The first blog I remember making a conscious effort to read was Signal vs. Noise, circa 2004. I loved reading it. It was well written, often controversial and they were open and transparent (before being transparent was cool). I didn’t agree with everything they said but that didn’t matter. What mattered was that they shared intimate parts of their business, information that I’d not have access to any other way.

Over time, I followed more and more blogs. Kottke, Daring Fireball, Adactio and Seth Godin played a huge role in my life (and still do).

So, in 2004, fresh with inspiration, I started a blog called ‘Redefine’. I realised that writing didn’t come naturally to me. I found it really difficult. I had things I wanted to say; that was never the problem. The problem was putting those ideas down on paper and making them coherent. And the doubt and the fear. What if what I had written was wrong? Or offended someone? Or what if they thought I was stupid?

After 6 months, in which time I’d written half a dozen mediocre blog posts, I canned it. And I so badly wish I hadn’t.

In the years that followed, there was a part of my brain that consistently niggled with the fact that I wasn’t blogging. Browsing through my RSS feeds, I’d occasionally stumble on a gem of an article. Sometimes these posts would literally change the way I thought about the world or how I live my life. The feeling that I should be doing the same, in the hope that I could somehow affect someone else, never went away.

It was 7 years later — December of 2011 — that I finally started this blog. I was determined to make a success of it. My attitude towards writing has changed slightly: I’m no longer in pursuit of the perfect article; that, at least for me, will never happen. Instead, I view writing as tool: to explore new ideas, to clarify my own thoughts and, of course, to help others.
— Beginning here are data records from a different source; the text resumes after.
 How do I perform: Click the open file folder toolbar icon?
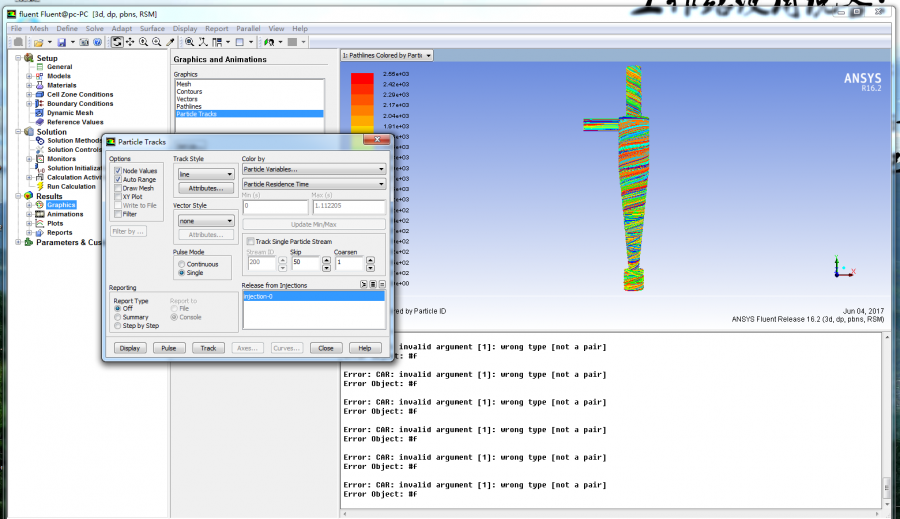[x=38, y=42]
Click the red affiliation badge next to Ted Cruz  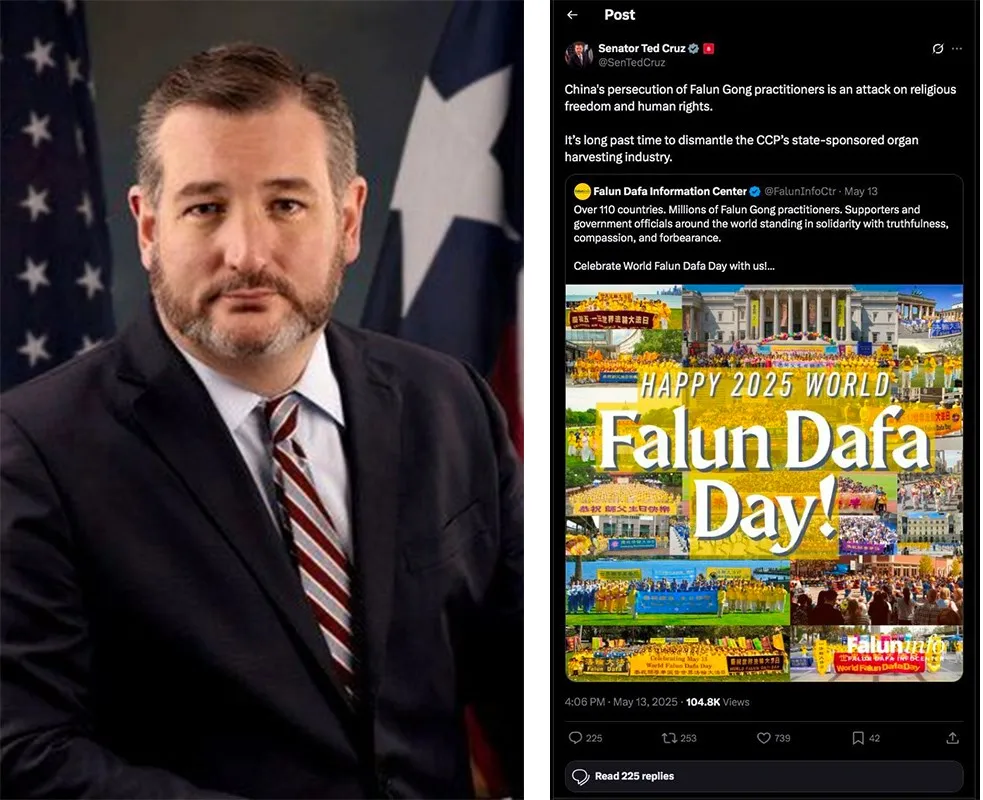tap(708, 48)
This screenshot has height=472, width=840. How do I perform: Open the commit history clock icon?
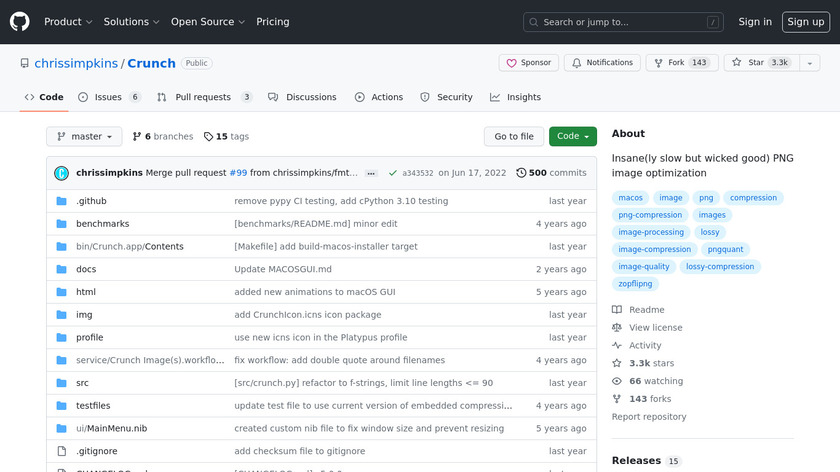click(x=521, y=173)
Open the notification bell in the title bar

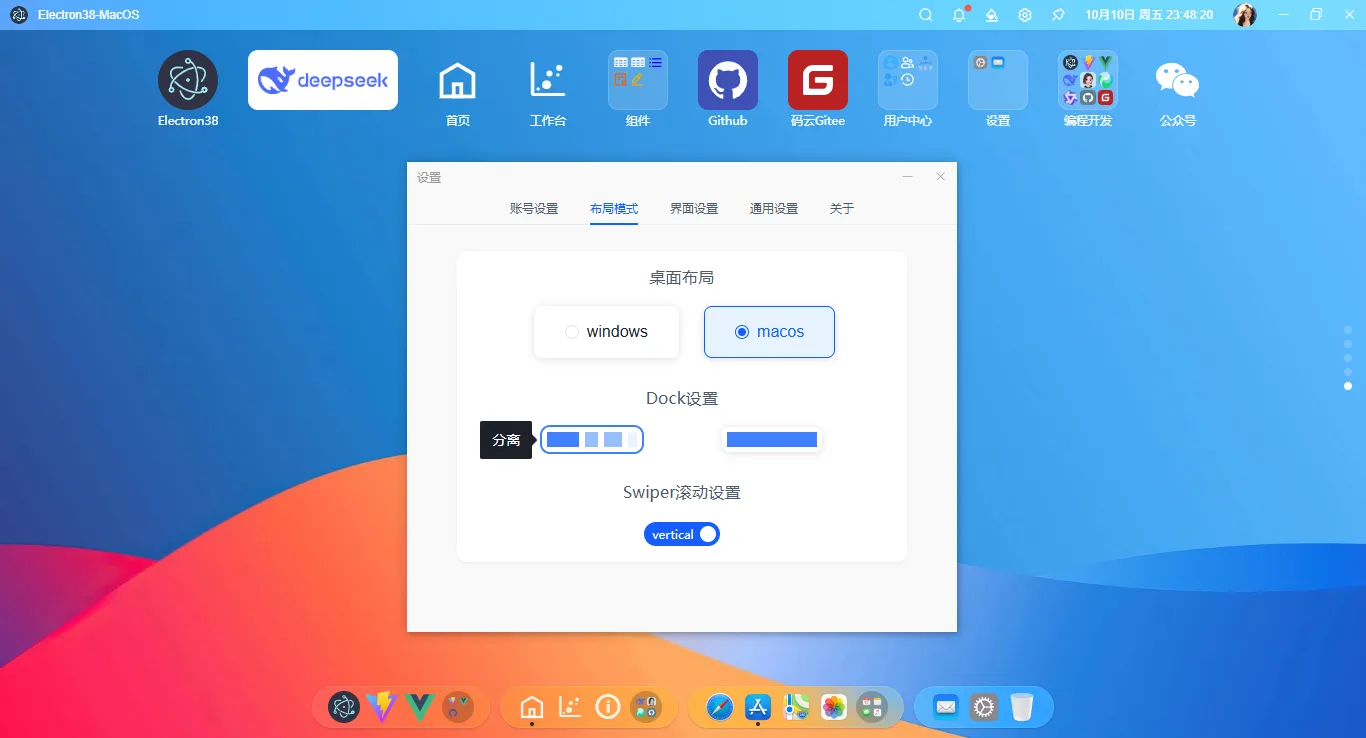958,14
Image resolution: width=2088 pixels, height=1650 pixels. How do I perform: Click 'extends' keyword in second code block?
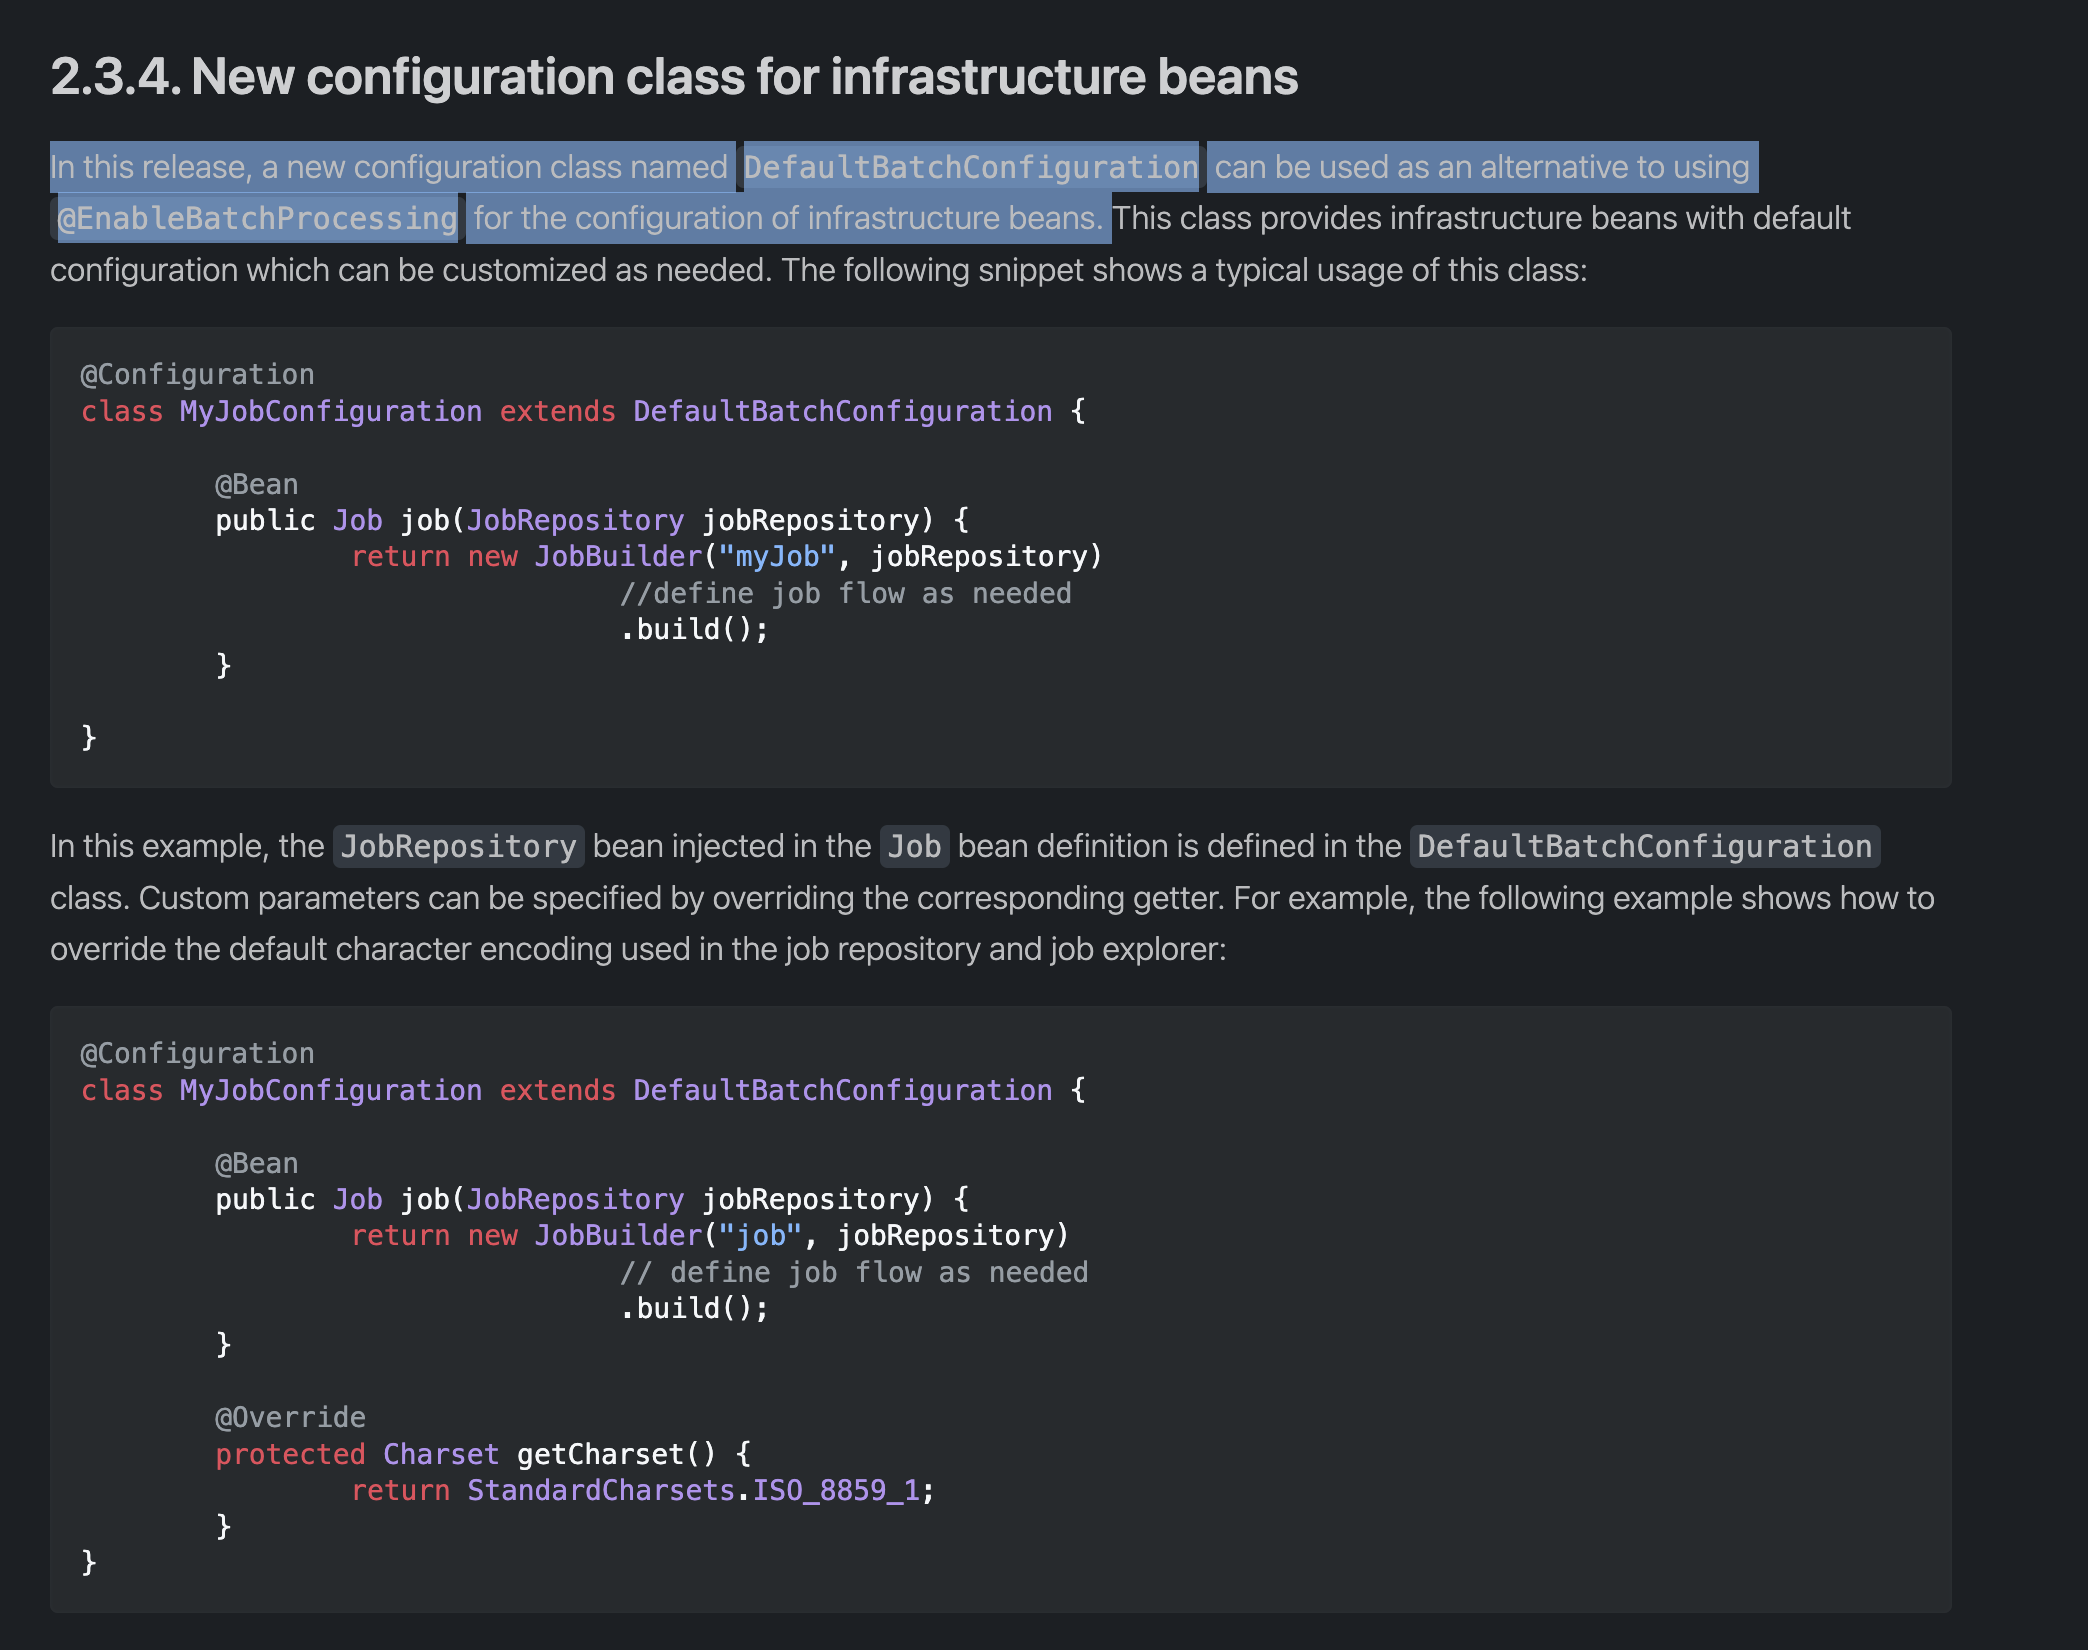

I still have doubts everytime I hit the publish button and I’m not sure that will ever go away. I still wonder if anyone will care. But you know what? Someone, somewhere, always cares. They might even care enough to share a link on Twitter, or Facebook, or take the time to write a comment. That is something I never take for granted.

I still feel like my writing sucks. Maybe I’ll always feel that way. But at least I’ve pushed past the fear of publishing. From here I can only get better.

My advice to you, dear reader, is to write too. Don’t get distracted by your writing environment, or the CMS, or your blog template. Focus on the writing.

If you enjoy writing, or want to enjoy writing, just do it. You’ll probably worry that you have nothing to say, or that what you write is terrible, or that you couldn’t possibly write as well as Neil Gaiman. But silence those voices, get your head down and hit publish on something. Anything. And then do it again. And again. If you do that enough, your writing will improve and the visitors will come and I guarantee you will be a better person for it.